Das Reichsgericht betrachtet die Weimarer Verfassung also als noch fortbestehend, vermeidet aber eine ausdrückliche Stellungnahme. …

Das Sondergericht Breslau verneint den Charakter der IBV als Religionsgesellschaft im Sinn von Art. 137 RV und erblickt in ihr lediglich einen religiösen Verein nach Maßgabe des durch die VO vom 28. Februar 1933 außer Kraft gesetzten Art. 124. Es hält das Verbot der Bibelforscher daher für rechtsbeständig. Das Sondergericht Darmstadt dagegen sieht in der IBV eine Religionsgesellschaft, die den Schutz des Art. 137 genieße. Es erklärt die gegen sie getroffenen Maßnahmen daher für rechtsungültig - ein Ergebnis, dass angesichts nicht erkannter Staatsfeindlichkeit der Bibelforscher mit aller Deutlichkeit zeigt, zu welchen praktischen politischen Konsequenzen eine Verkennung der grundlegenden verfassungstheoretischen Begriffe und der gegenwärtigen Verfassungslage durch die Rechtsprechung führen kann.

Die Bibelforscherbewegung hat sich die vorteilhafte Gelegenheit nicht entgehen lassen und das ihr günstige Urteil für ihre Propaganda ausgenutzt. So z. B. in dem Aufsatze: 'Verfolgungen in Deutschland' in der in Bern erscheinenden Bibelforscher-Zeitschrift 'Das Goldene Zeitalter', Nr. 281 vom 1. Juni 1934.

Die innere Rechtfertigung der Verfassung geht verloren, so bald sie aufhört, eine der Idee und Existenz des Volkes gemäße politische Ordnung zu sein. Sie wird dann von der Wirklichkeit des politischen Lebens widerlegt und geht ihren Geltungsanspruchs verlustig. Das ist auch das Schicksal der Weimarer Verfassung geworden. Demokratie, Parlamentarismus, Föderalismus und bürgerlicher Rechtsstaatsgedanke sind die tragenden Grundsätze dieser Verfassung gewesen. Sie machten ihre eigene politische Substanz aus. Mit der nationalsozialistischen Revolution sind diese Grundsätze einer neuen politischen Weltanschauung zur Durchsetzung gelangt, die jenem Gedanken aufs schärfste widersprechen. Die Elemente des völkischen Führerstaats sind an die Stelle der Grundsätze von Weimar getreten. Führerstaat und völkischer Gedanke haben die parlamentarische Demokratie, der Einheitsstaat hat den Parteienbundesstaat verdrängt. Die Prinzipien des bürgerlichen Rechtsstaats haben dem Gedanken der Volksgemeinschaft weichen müssen. Die Weimarer Verfassung hat damit ihre Legitimität verloren. Mit Recht hat daher vor allem das Urteil des Sondergerichts Darmstadt verschiedentlich eine scharfe Kritik erfahren. … Die irrige Auffassung von der Fortgeltung der Weimarer Verfassung versperrt den Weg zur zutreffenden Lösung der hinsichtlich des Bibelforscherverbots auftauchenden verfassungsrechtlichen Fragen. …

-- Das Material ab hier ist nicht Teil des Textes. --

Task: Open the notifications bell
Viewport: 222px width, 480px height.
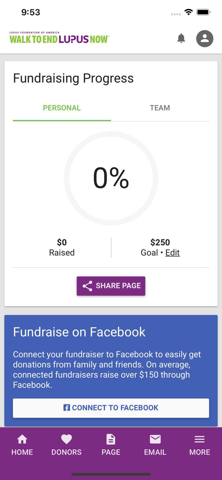Action: [181, 38]
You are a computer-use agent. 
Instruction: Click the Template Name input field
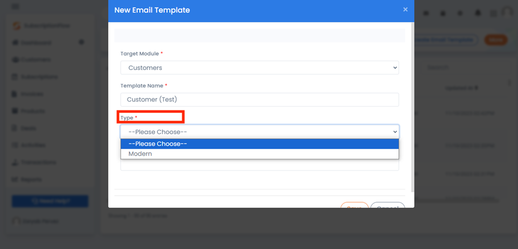[260, 99]
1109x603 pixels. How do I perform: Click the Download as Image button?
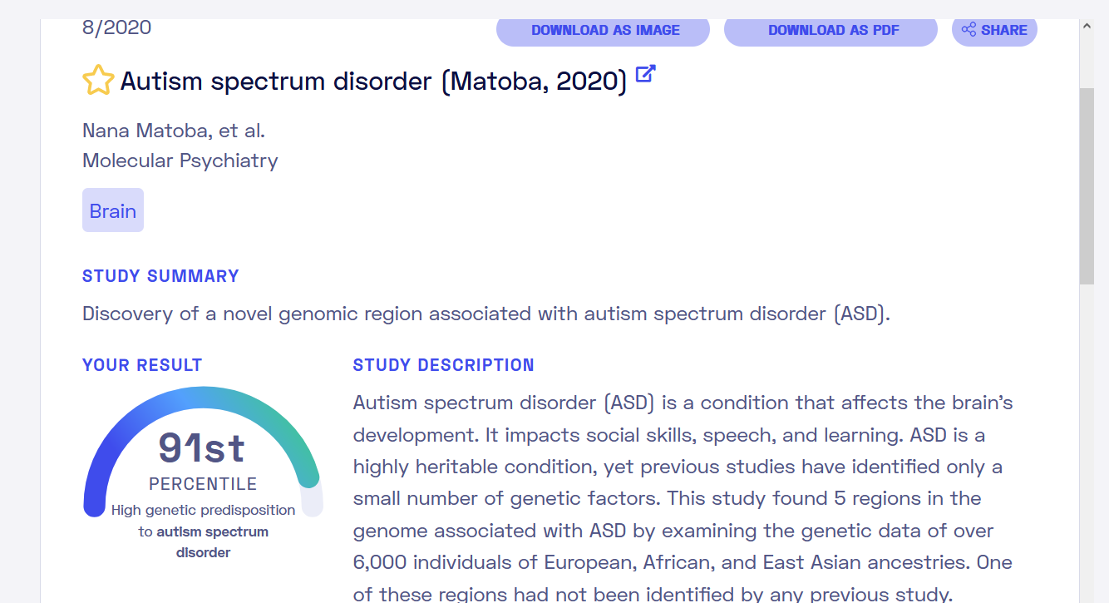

Die Gemeinschaftswerte, die das staatliche Recht im Allgemeininteresse für wichtiger hält, genießen den Vorrang vor der Glaubensfreiheit. 'Staatsgesetz geht vor Religionsgebot', was auf Grund der allgemeinen Staatsgesetze als staatsfeindlich, ordnungswidrig, gemeinschädlich erscheint, kann sich nicht mit Hilfe des Mäntelchens religiöser Überzeugung behördlichen Zugriff entziehen. Die Bekenntnisfreiheit steht unter dem Vorbehalt des allgemeinen Gesetzes. …

Auch im neuen Deutschland gibt es Religionsfreiheit. Die Bibelforscherprozesse gaben den Gerichten Gelegenheit, diese Tatsache nachdrücklichst zu unterstreichen. 'Das nationalsozialistische Deutschland' so stellt das Sondergericht Darmstadt mit Recht fest, 'hat die Religionsfreiheit nicht angetastet und gedenkt das auch, wie sich insbesondere aus den Worten des Führers und anderer maßgebender Männer ergibt, nicht zu tun. … Die Glaubensfreiheit beruht im heutigen Staat allerdings nicht auf der Weimarer Verfassung. Sie gründet in der Anerkennung der Bekenntnisfreiheit durch die nationalsozialistische Staatsidee … Deren Verhältnis zur Religionsfreiheit ist in Art 24 des Parteiprogramms zum Ausdruck gebracht worden.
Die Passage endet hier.